Li o texto de Vera Iaconelli na Folha de São Paulo de hoje, 2 de janeiro 2018, “Ódio ao Brasil” e de pronto concordei com sua tese sobre um Brasil que cultiva ódios e se distancia das nações mais democráticas por se manter atrelado a uma divisão arbitrária em sua sociedade. O debate sobre sermos um “país majoritariamente negro“, que eu discordei, é um detalhe irrelevante. Eu me associo à sua visão de país dividido, assim abraço a tese de Jessé Souza que acredita que somos uma sociedade que jamais se recuperou de “maio de 88”.

Sim, não errei de ano. Não me refiro à “maio de 68” em Paris, mas 13 de maio de 1888, data da promulgação da Lei Áurea. Nunca conseguimos nos recuperar plenamente do trauma do fim da escravidão. Jamais abandonamos a ideia inconsciente de uma sociedade dividida entre cidadãos e e escravos, entre gente e sub-gente; entre senhores e serviçais. É esse nojo do Brasil mestiço que esteve palpitando nas manifestações contra Dilma, naquele mar que misturava o verde e o amarelo nas camisetas com o branco da pele, e por cima daquelas faces raivosas uma fantasia de moralidade e combate à corrupção.

O silêncio das panelas é a prova insofismável de que nunca houve uma real rejeição à corrupção. O que movia essa parte mais branquinha do Brasil era o rechaço a um projeto de pais mais igual, mais colorido, mais integrado. O pecado dos governantes de antes foi tocar no nervo exposto das castas sociais.

Lembrei de um colega dos meus tempos de médico militar. Sempre muito vaidoso, cultivava uma cabeleira fora dos padrões, mas para mantê-la parecia ter costas largas com os coronéis. Sempre se comportava como um Lord inglês perdido no meio de tupiniquins. Diz-se dele que, apesar do salário médio dos oficiais militares, adorava ostentar. Quando compareceu à festa de 10 anos de formatura da medicina em sua cidade teve o cuidado de chegar na festa com um carro importado. Alugado, mas ninguém precisava saber.

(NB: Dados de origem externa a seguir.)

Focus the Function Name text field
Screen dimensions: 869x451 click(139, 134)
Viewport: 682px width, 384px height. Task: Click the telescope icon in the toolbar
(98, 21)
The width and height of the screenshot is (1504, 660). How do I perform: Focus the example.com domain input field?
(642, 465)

Uma vez durante as férias economizou o suficiente para viajar para a Europa com a esposa. Na volta me disse uma frase que nunca esqueci, referindo-se a Paris: “Aquilo sim que é cidade, e não essa chinelagem daqui. Eu merecia ter nascido lá, e não no meio dessa porcaria”.

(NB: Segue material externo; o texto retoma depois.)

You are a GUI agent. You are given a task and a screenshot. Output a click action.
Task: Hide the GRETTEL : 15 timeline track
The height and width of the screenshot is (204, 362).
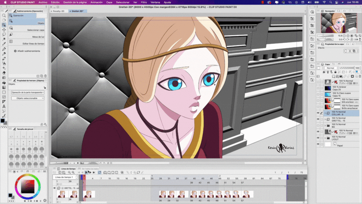[x=54, y=188]
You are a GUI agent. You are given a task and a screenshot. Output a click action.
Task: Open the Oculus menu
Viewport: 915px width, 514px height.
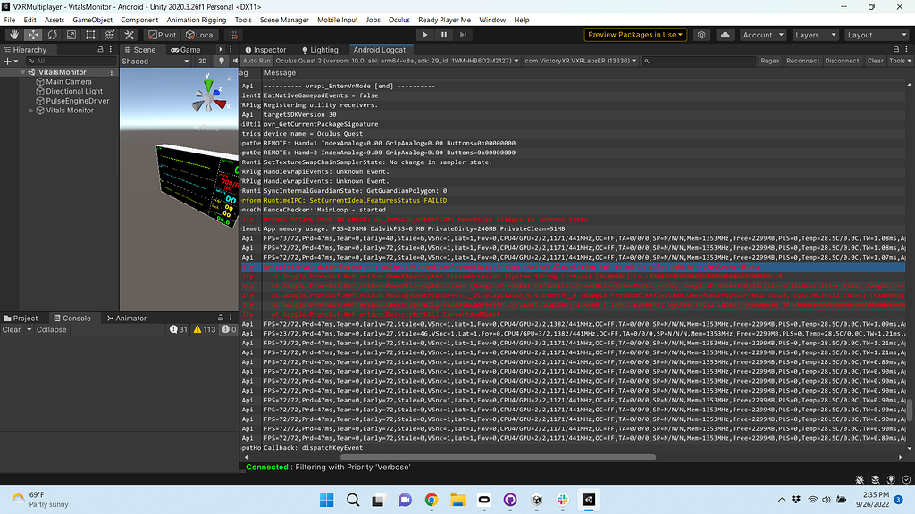tap(399, 19)
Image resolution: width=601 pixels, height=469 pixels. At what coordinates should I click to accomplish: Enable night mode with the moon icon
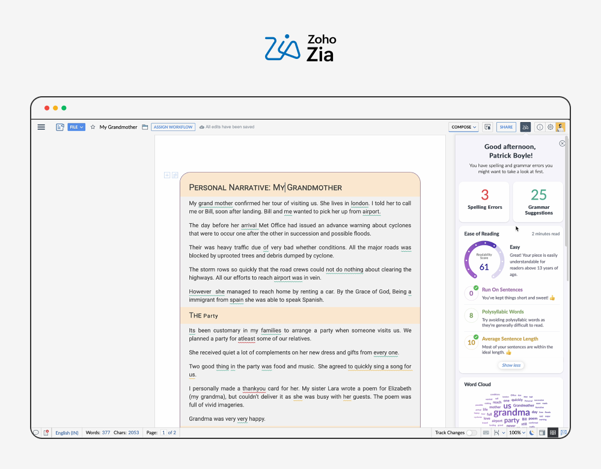[x=532, y=432]
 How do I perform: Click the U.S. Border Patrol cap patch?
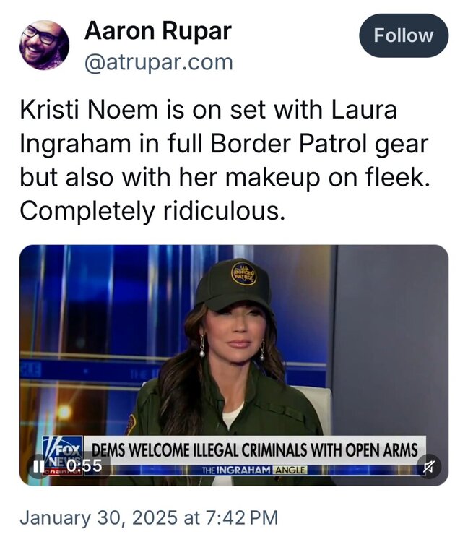(244, 273)
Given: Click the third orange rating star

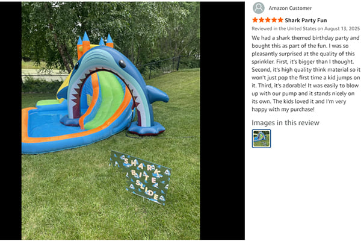Looking at the screenshot, I should [x=268, y=20].
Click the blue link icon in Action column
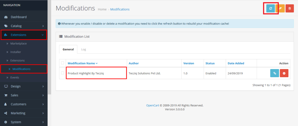298x126 pixels. tap(275, 73)
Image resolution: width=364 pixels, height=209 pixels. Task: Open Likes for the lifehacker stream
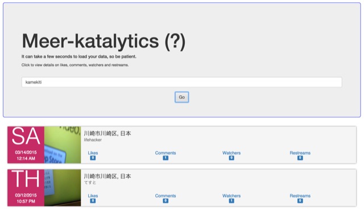(93, 153)
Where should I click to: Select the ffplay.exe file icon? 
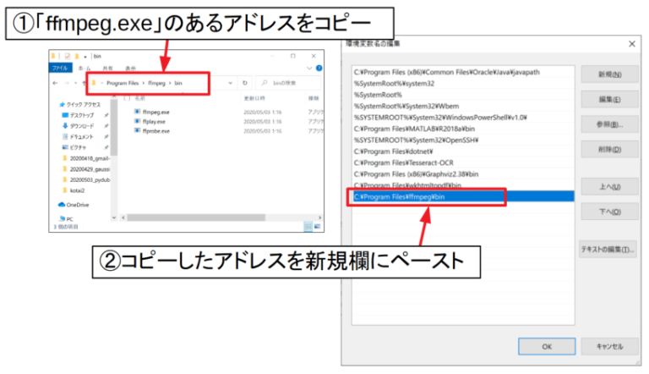pos(137,121)
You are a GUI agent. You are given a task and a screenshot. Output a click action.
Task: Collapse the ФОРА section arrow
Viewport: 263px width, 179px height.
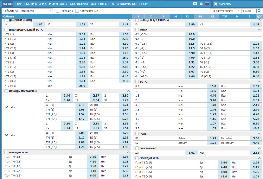point(259,30)
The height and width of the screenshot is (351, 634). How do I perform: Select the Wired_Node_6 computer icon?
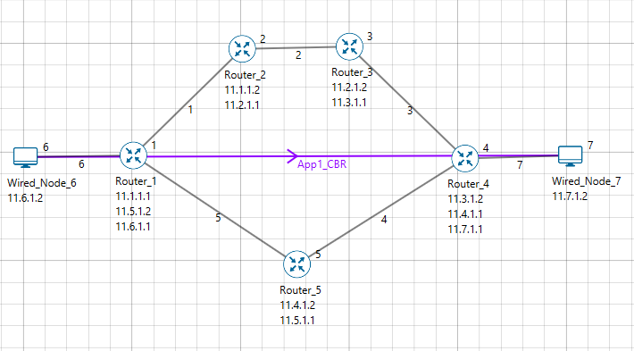(25, 158)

Essa frase me marcou, mesmo passados quase 30 anos, porque resume a ideia de uma porção considerável da classe média branca brasileira. Parece a eles que acabaram de desembarcar no Brasil vindos do velho continente e perceberam que esse país está cheio de uma gente estranha, escura, ignorante e suja. “Aqui não é o meu lugar”, dizem eles de costas para o Brasil. Sua postura é de uma eterna distopia; estão no lugar errado, cercados de gente inferior.

Deus é um cara gozador
Adora brincadeira
Pois pra me jogar no mundo
Tinha o mundo inteiro
Mas achou muito engraçado
me botar cabreiro
Na barriga da miséria nasci brasileiro
(e ainda no Rio de Janeiro!!!)
– Chico Buarque –

Pois eu digo que esse Brasil que desprezam só é assim porque uma parte muito grande da classe média continua sonhando ser o que não é, além de cultivar uma postura xenofílica e pedante.

Na verdade é o Brasil que não precisa mais dessa classe média arrogante e egoísta.